We assume Intel's next generation will be launched in May, but you can be fairly sure that it won't raise as much dust as the amount of technical innovations might lead you to expect. It does not even need to do so, since its focus lies somewhere else.
Instead, the improvements we just discussed mostly address properties or facts that can be characterized as not acceptable any more: Poor ventilation standards with ATX, unacceptable cooling noise levels, the tedious search for the speaker jack, spotty network connectivity, etc.
Keeping in mind the amount of changes, Intel's chipset revamp not only marks the starting line for fundamental architectural changes, but is also an attempt to gain market shares in all of the dynamic areas. However, growth is what counts, but not everyone will benefit.

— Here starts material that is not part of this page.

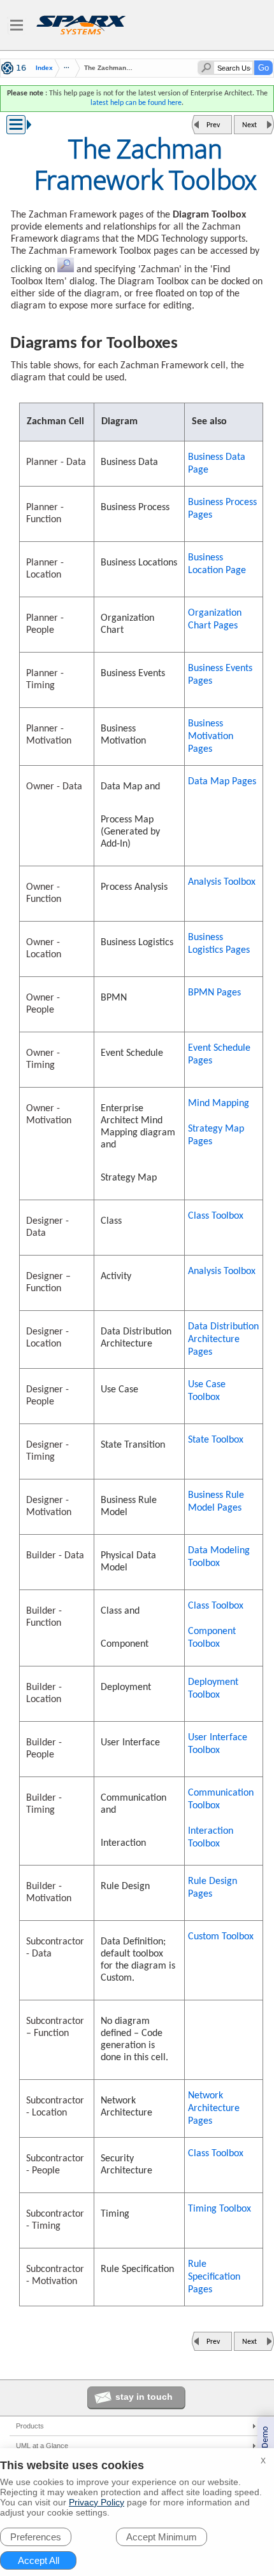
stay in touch (144, 2397)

Take Intel's high definition audio as an example: 7.1 sound with Dolby Pro Logic IIx (formerly Azalia) is basically a neat feature. However, lots of smaller motherboard makers might be skating on thin ice, for the license fees of this feature are expensive enough to completely devour the profit margins that are already small.
In addition, Intel's roadmap designates 16 Intel-brand motherboards. With all those technical innovations, others could actually be in real trouble trying to keep pace.
The last thing we want to see is an Intel-dominated market,which extends from raw silicon to barebones computers.